News 9 is learning more about the disturbing death of 73-year-old Sharon Ingram. Ingram died in August 2018, but her daughter, 45-year-old Shauna Brown, was charged with second-degree earlier this month.
Investigators said Ingram had severe bedsores, and that the medical examiner classified the cause of death as septic shock. Brown had been working as her mother’s live-in caretaker since early 2017, according to court documents.
Deputies said they were called to investigate the matter by Adult Protective Services around the time of Ingram’s death.
They released the following findings in Brown’s affidavit:
On May 23rd, 2018 Ingram was found wandering East Indian Hills Road, in Newalla.
A man stopped to help her and called 911.
Dispatch: “Does she need an ambulance?”
Caller: “Ma'am...Do you have any discomfort, or chest pain or anything.”
Elderly Woman: “Yeah.”
Caller: “She says yes.”
Ingram was taken to the hospital at that time. She had one wound that was bloody and one that had maggots inside, according to EMS staff.
In July of 2018, records state Ingram fell on the floor of her home, and Brown left her there for 12 days. Eventually, Ingram went unresponsive for 24 hours, and detectives said that's when Brown called for help.
Again, Ingram was taken to the hospital. She died less than two weeks later, and the Oklahoma State Medical Examiner identified the cause as “septic shock”.
The Brown/Ingram home was described by investigators as horrid. Detectives said they found mounds of trash, animal feces, rotting food, and insects.
News 9 sat down with Adult Protective Services to ask if Ingram’s death could have been prevented. They said they didn’t know.
At the time Adult Protective Services visited the home, they say, they did not have suspicions of abuse.
“APS did not have reason to know that the daughter was involved in abuse,” said Director of APS Gail Wettstein.

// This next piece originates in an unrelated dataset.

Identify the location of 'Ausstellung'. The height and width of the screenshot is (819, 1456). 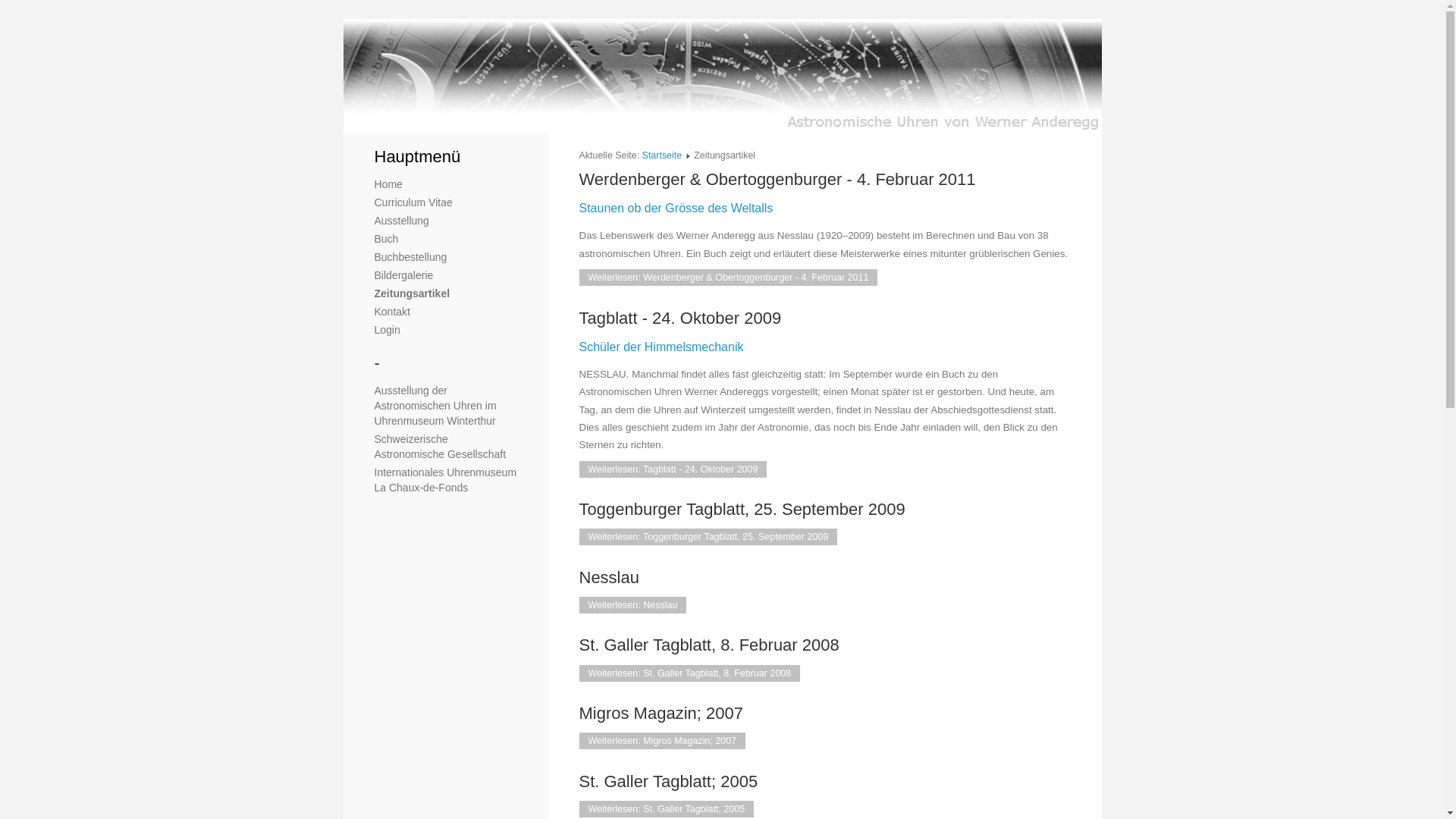
(401, 220).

Often times, when APS is called to investigate, they consult the victim on what their wishes are going forward. Unless someone is unable to competently communicate their wishes, APS respects the decision made by the client.

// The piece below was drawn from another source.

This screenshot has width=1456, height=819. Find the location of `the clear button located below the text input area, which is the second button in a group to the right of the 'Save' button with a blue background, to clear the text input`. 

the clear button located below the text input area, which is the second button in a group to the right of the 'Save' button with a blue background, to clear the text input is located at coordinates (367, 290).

“As part of our process, we would discuss with a person, do you have any risks or needs? How would you like to have those met? Are you aware of what will happen if those needs aren't met?” said Wettstein.
“If we see someone, at the time of the investigation, is at risk of imminent death or serious harm, we can go to the court and ask for a guardianship. In order for a court to grant us a guardianship, the judge would have to find the person lacked the capacity to consent to protective services,” continued Wettstein.
Brown was sent to jail on a $500,000 bond.